Chromosome structure

· Chromosome = long molecule of DNA wound around histone proteins.
· Histones help package DNA into a compact structure so it can fit inside the nucleus.
· After DNA replication, each chromosome consists of two genetically identical sister chromatids.
· Sister chromatids are joined at the centromere.
· Centromere = region where spindle fibres attach during nuclear division.
· Telomeres = protective DNA sequences at the ends of chromosomes.
· Key exam point: after S phase, a chromosome has two sister chromatids, but it is still counted as one chromosome until the chromatids separate.

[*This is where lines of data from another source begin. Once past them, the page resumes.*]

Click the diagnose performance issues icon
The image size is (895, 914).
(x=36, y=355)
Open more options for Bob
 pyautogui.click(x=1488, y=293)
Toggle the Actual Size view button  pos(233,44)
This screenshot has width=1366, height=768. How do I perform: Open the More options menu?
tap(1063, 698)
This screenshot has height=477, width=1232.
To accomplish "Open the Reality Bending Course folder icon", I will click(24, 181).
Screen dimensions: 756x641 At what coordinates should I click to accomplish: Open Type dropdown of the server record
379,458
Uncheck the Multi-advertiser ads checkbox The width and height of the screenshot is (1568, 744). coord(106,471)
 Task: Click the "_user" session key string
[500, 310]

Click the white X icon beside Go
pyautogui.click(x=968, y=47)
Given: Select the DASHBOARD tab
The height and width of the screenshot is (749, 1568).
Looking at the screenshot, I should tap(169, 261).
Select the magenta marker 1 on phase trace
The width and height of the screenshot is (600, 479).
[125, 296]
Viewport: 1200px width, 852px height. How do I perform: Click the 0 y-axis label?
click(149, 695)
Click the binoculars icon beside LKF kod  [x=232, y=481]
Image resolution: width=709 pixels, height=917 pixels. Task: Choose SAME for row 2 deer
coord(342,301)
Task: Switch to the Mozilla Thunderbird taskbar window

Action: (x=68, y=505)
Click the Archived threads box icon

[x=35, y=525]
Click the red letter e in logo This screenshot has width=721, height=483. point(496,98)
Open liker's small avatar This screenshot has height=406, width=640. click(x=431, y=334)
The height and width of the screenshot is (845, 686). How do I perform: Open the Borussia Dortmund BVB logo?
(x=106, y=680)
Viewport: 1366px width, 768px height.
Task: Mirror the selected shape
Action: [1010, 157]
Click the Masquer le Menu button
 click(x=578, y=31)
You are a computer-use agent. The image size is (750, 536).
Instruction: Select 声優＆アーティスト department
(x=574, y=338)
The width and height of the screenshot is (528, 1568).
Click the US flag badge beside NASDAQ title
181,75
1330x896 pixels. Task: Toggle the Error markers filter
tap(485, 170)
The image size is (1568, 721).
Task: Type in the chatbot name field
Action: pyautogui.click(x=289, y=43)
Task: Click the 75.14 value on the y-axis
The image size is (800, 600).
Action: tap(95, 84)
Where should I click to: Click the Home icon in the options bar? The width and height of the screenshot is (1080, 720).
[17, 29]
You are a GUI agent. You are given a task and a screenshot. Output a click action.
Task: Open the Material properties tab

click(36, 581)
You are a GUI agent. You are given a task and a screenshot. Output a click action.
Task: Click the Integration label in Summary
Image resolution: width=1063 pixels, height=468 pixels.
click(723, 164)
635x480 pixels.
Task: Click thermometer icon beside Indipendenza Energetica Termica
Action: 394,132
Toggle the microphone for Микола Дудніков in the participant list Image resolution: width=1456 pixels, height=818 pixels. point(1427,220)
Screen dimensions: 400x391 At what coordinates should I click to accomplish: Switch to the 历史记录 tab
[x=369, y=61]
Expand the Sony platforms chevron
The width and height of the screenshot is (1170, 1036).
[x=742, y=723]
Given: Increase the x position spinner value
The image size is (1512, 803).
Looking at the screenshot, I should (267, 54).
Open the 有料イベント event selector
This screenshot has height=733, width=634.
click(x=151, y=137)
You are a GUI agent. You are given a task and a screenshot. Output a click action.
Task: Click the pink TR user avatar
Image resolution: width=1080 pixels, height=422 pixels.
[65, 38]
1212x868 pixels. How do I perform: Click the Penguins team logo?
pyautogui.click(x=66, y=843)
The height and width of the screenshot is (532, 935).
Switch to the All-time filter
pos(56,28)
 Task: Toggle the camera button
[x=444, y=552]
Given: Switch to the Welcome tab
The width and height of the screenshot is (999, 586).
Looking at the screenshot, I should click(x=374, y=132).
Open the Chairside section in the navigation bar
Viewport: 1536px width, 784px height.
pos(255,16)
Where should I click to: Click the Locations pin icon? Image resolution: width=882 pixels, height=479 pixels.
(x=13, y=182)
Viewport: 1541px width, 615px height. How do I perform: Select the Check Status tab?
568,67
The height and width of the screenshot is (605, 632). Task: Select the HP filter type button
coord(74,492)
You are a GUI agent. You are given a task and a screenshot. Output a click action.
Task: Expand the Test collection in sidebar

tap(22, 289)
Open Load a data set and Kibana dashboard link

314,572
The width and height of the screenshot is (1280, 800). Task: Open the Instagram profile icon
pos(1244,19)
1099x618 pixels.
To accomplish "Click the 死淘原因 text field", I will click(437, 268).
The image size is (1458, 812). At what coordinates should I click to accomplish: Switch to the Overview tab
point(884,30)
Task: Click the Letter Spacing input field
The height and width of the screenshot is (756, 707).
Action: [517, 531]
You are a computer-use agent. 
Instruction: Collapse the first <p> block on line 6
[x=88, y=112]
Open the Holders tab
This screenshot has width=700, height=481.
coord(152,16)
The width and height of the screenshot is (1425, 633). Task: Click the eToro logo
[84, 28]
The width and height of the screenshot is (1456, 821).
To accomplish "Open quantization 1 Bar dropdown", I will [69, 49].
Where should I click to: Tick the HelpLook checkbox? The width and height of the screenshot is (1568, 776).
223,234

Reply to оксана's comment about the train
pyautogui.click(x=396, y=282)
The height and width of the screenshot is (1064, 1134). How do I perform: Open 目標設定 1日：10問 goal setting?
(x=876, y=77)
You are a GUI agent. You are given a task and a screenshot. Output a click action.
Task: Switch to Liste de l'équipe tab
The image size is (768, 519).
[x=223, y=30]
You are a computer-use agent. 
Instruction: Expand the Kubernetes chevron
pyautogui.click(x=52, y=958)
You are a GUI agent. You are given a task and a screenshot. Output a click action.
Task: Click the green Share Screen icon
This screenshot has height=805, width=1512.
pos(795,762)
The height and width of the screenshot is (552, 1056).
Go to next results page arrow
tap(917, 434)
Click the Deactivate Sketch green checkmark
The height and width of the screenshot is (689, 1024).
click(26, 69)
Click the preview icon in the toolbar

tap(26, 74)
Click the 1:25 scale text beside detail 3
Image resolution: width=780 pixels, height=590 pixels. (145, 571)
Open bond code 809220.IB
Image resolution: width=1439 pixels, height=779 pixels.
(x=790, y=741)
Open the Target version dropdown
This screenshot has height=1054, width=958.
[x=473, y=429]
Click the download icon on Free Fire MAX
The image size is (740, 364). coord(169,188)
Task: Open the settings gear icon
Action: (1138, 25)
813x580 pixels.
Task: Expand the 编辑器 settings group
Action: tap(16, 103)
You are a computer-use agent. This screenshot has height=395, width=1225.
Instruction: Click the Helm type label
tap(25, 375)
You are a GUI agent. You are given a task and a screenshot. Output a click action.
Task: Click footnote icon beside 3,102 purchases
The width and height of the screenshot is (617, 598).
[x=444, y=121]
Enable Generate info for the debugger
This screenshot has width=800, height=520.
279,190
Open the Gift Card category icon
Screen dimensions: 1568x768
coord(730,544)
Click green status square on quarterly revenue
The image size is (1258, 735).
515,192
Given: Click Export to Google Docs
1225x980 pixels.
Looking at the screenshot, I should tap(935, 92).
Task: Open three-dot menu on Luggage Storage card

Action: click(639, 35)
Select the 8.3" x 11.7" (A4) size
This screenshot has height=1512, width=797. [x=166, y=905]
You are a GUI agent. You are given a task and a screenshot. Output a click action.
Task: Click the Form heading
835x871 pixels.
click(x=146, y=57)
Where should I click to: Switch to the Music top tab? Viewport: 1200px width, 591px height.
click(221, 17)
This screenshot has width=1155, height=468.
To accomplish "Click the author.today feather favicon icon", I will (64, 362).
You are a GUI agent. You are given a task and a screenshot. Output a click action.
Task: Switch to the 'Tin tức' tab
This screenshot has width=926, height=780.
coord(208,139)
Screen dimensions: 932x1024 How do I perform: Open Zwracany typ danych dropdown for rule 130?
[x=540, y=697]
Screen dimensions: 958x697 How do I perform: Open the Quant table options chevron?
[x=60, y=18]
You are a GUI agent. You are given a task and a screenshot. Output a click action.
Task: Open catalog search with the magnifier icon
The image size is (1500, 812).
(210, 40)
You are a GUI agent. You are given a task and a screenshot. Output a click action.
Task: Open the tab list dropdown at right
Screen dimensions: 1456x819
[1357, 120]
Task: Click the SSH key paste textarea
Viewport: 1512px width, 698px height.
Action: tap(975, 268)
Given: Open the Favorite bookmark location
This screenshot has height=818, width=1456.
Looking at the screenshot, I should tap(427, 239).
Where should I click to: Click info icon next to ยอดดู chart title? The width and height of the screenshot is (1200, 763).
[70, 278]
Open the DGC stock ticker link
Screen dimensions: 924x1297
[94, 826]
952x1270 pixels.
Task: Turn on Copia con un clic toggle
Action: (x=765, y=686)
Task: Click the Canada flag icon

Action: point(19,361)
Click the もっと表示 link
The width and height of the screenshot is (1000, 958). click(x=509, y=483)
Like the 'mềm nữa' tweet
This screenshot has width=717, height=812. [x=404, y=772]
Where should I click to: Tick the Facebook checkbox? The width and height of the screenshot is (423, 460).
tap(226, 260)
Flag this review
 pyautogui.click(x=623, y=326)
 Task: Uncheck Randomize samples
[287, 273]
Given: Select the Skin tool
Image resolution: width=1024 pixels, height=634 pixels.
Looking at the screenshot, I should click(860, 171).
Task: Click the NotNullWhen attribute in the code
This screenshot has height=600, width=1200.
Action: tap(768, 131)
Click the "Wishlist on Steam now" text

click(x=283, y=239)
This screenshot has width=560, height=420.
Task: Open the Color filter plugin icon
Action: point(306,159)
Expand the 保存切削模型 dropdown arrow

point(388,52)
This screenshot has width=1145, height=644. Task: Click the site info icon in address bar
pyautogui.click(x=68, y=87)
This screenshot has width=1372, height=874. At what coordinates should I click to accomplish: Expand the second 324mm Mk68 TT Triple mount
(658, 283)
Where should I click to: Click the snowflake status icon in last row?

This diagram shows how DNA is packaged with histone proteins to form chromosomes. It helps link the molecular structure of DNA to the visible chromosome seen during cell division. Source

Importance of mitosis

· Mitosis produces genetically identical daughter cells.
· Daughter cells have the same number and type of chromosomes as the parent cell.
· Important for growth of multicellular organisms by increasing cell number.
· Important for replacement of damaged or dead cells.
· Important for repair of tissues by cell replacement.
· Important in asexual reproduction, where offspring are genetically identical to the parent.
· Exam phrase: mitosis maintains genetic uniformity because DNA is replicated and then equally distributed into daughter nuclei.

The mitotic cell cycle

· Mitotic cell cycle = sequence of events from one cell division to the next.
· Main stages: interphase, mitosis, cytokinesis.
· Interphase = longest part of the cycle; cell is active and prepares for division.
· G₁ phase: cell grows and produces organelles/proteins.
· S phase: DNA replication occurs, forming sister chromatids.
· G₂ phase: further growth and preparation for mitosis.
· Mitosis = division of the nucleus to produce two genetically identical nuclei.
· Cytokinesis = division of the cytoplasm to form two separate daughter cells.
· Do not confuse mitosis with cytokinesis: mitosis divides the nucleus; cytokinesis divides the cell.

This diagram summarises the mitotic cell cycle, showing growth phases, DNA replication and division. It is useful for remembering that S phase is when DNA is copied before mitosis. Source

Telomeres

· Telomeres are found at the ends of chromosomes.
· Their role is to prevent loss of genes from chromosome ends during DNA replication.
· DNA replication can shorten chromosome ends, so telomeres act as protective buffers.
· Key exam phrase: telomeres reduce the risk that important coding DNA / genes are lost during repeated cell divisions.
· Telomeres are not genes for proteins; they are protective repetitive DNA sequences.

This image helps show that telomeres are located at the ends of chromosomes. Their protective position explains why they help prevent gene loss during DNA replication. Source

Stem cells, cell replacement and tissue repair

· Stem cells are unspecialised cells that can divide by mitosis.
· Stem cells can produce more stem cells and can also produce cells that differentiate into specialised cell types.
· In tissue repair, stem cells replace damaged or dead cells by mitotic division.
· This is important in tissues that need frequent replacement, such as skin or blood-forming tissues.
· Exam phrase: stem cells support cell replacement and tissue repair because they can divide and produce new specialised cells.

This diagram shows how stem cells can divide and produce cells that become specialised. It links stem cell division by mitosis to tissue repair and cell replacement. Source

Uncontrolled cell division and tumours

· Normal cells have controls that regulate when they divide.
· Uncontrolled cell division occurs when these controls fail.
· Repeated uncontrolled mitosis can produce a mass of abnormal cells called a tumour.
· A tumour may disrupt normal tissue function by occupying space and competing with normal cells.
· Key exam phrase: a tumour forms when cells continue to divide by mitosis without normal regulation.
· Avoid saying all tumours are cancerous unless the question specifies malignant tumour or cancer.

This diagram shows how repeated uncontrolled cell division can produce a tumour. It is useful for linking loss of cell-cycle control to abnormal growth. Source

High-yield exam wording

· Use genetically identical daughter cells, not just “same cells”.
· Use DNA replication in S phase, not “DNA replication in mitosis”.
· Use mitosis = nuclear division and cytokinesis = cytoplasmic division.
· Use sister chromatids joined at a centromere when describing replicated chromosomes.
· Use telomeres prevent loss of genes from chromosome ends for telomere questions.
· Use uncontrolled cell division forms a tumour for tumour questions.

Common mistakes to avoid

· Do not say chromosomes are made only of DNA; they also include histone proteins.
· Do not say sister chromatids are different; they are genetically identical copies.
· Do not say mitosis creates variation; mitosis maintains genetic uniformity.
· Do not say DNA replicates during G₁ or G₂; DNA replication occurs in S phase.
· Do not confuse growth of a cell with growth of an organism; multicellular growth occurs mainly by increasing cell number through mitosis.
· Do not describe detailed prophase/metaphase/anaphase/telophase events unless the question is specifically asking about chromosome behaviour in mitosis.